For more than 45 years, Kit Sinclair, BSOT ‘67, PhD, OTR, FWOT, FAOTA, has lived and worked throughout Asia, first as a Peace Corps volunteer and then as a practicing occupational therapist, educator and global advocate for the expansion of occupational therapy programs and services.

“I served in Korea in the Peace Corps for two years,” Sinclair says. “After six months working in public health in the countryside, I realized I was one of only two occupational therapists in the country.”

She moved to Seoul and began working with orphaned children with multiple disabilities. “Those were very interesting times in a country of all night curfews and skirmishes along the DMZ with North Korea,” she recalls. Early on, she pushed to expand the education and use of occupational therapists in Asia, becoming herself one of the founding occupational therapy faculty at Hong Kong Polytechnic University in 1978. From a pool of only 25 practicing occupational therapists in the country at the time, today Sinclair says there are more than 1,300 local occupational therapists, most of whom have been her former students.

“Occupational therapy practice differs from the U.S. in many ways here,” she says. “The most obvious is the hospital based nature of most services and thus dominance of a medical model, though this emphasis is now changing.”

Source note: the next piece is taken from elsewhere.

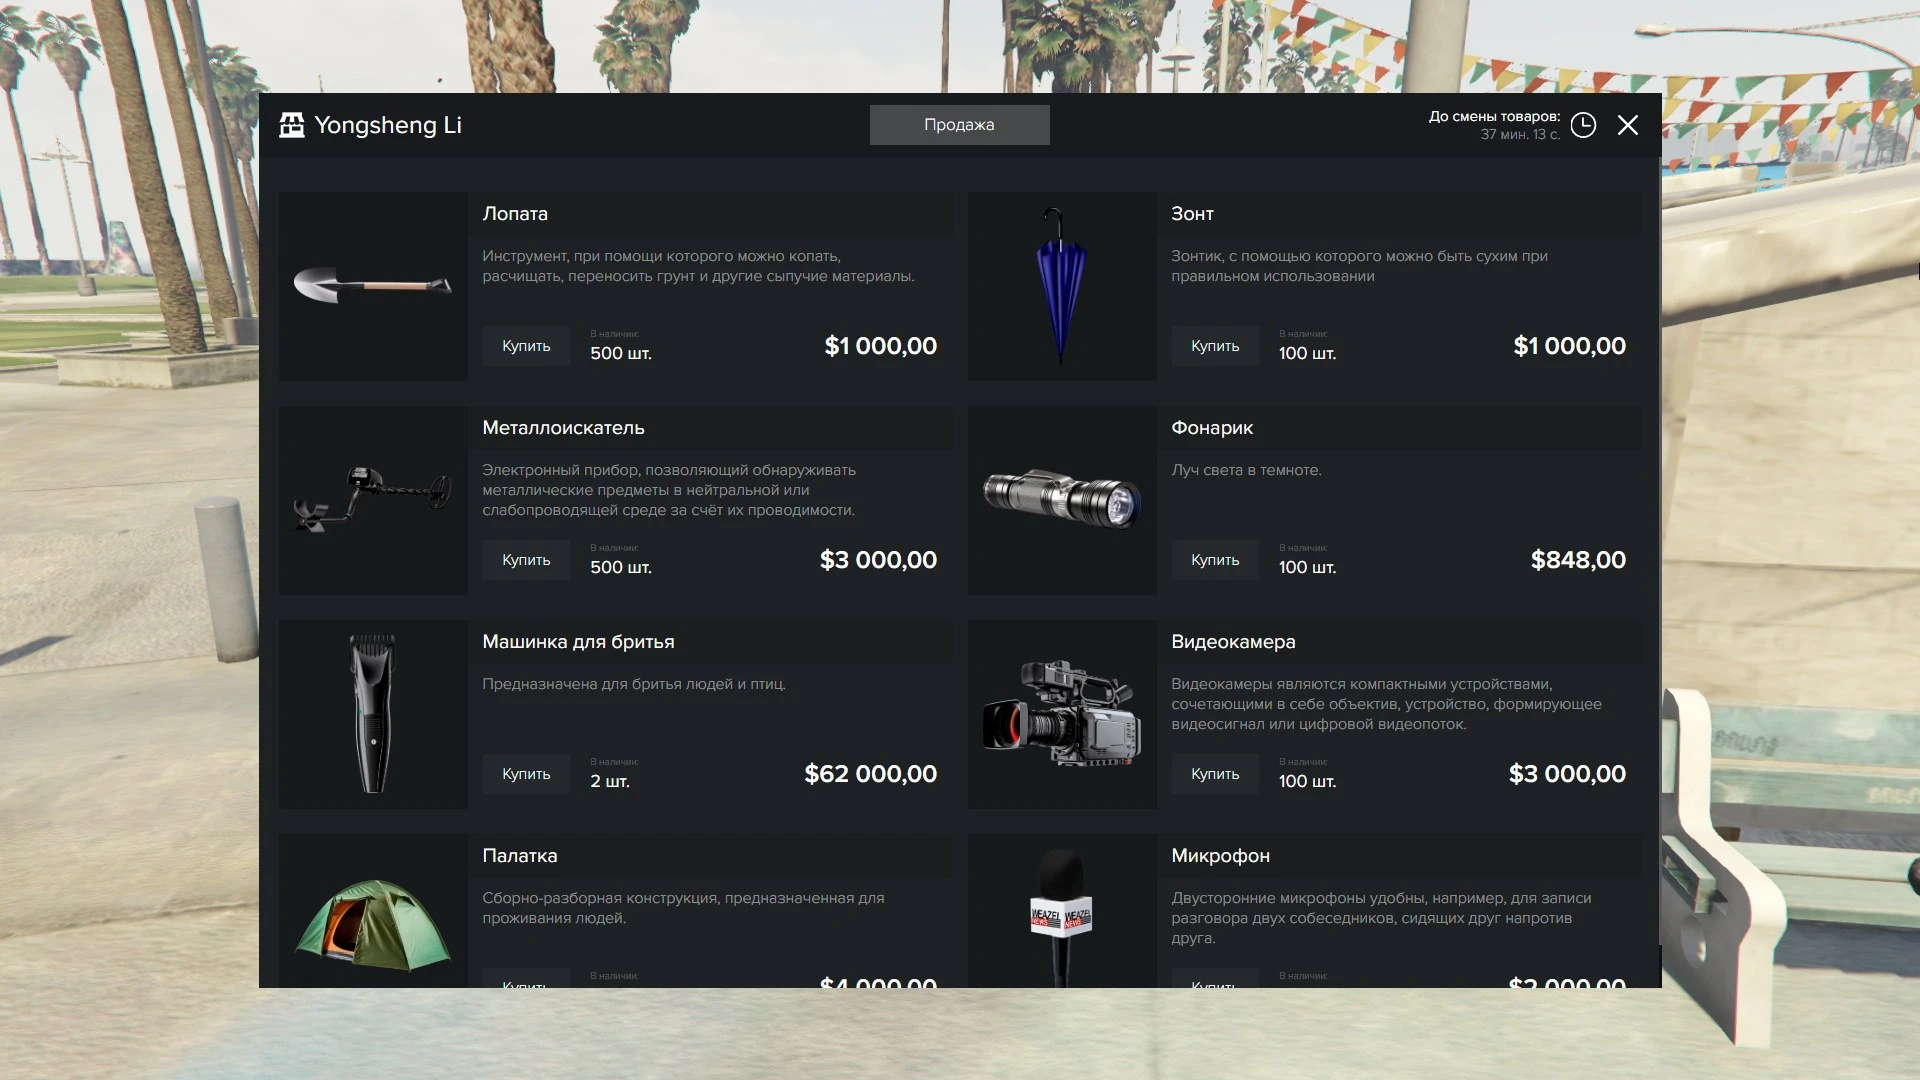Click Купить for Металлоискатель
Screen dimensions: 1920x1080
tap(526, 560)
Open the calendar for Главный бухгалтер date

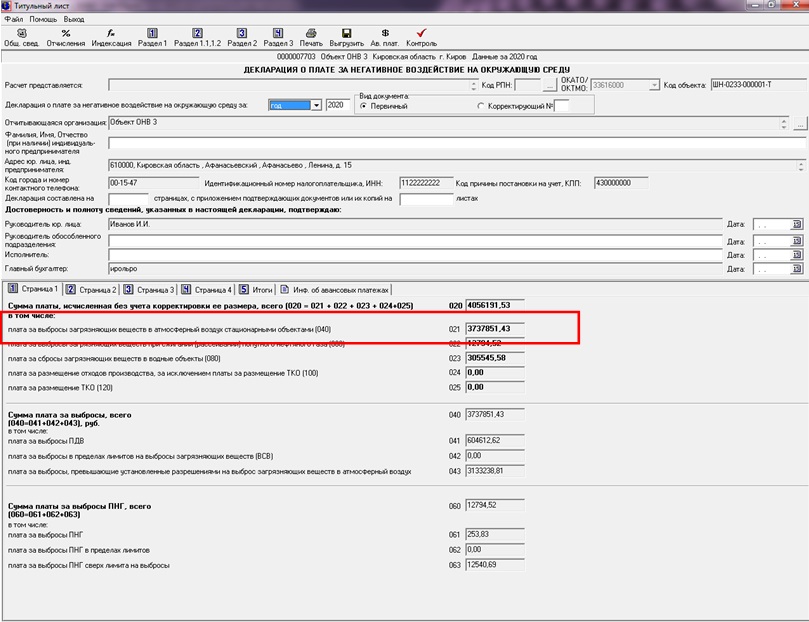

Her advocacy efforts led to her active role in the World Federation of Occupational Therapists (WFOT). She served as the organization’s treasurer for a decade before becoming President from 2002 to 2008. The global position enabled her to foster the development of occupational therapy programs and services in South America, Africa, and Asia. After a major tsunami struck the Indian Ocean region in 2004, Sinclair headed a project to investigate and promote the role of occupational therapists in post-disaster recoveries. That effort continues today. In the past 20 years, her passion has focused on advancing occupational therapy in the People’s Republic of China. Clearly embracing the growing use of the Internet, Sinclair has developed and taught numerous online and in-person occupational therapy courses to enhance what she calls “occupation-based, client-centered occupational therapy” at the university level.

She championed the translation of the WFOT Minimum Standards for the Education of Occupational Therapists into Chinese for use in all rehabilitation programs, although she freely laughs that even as she teaches others, “my Mandarin has not overly improved,” but that she has devoted translators. “Even after all these years, I very much appreciate that my career started with the Program in Occupational Therapy. I have been fortunate that I have been allowed to develop and use the knowledge, skills and attitudes I learned there throughout my life.”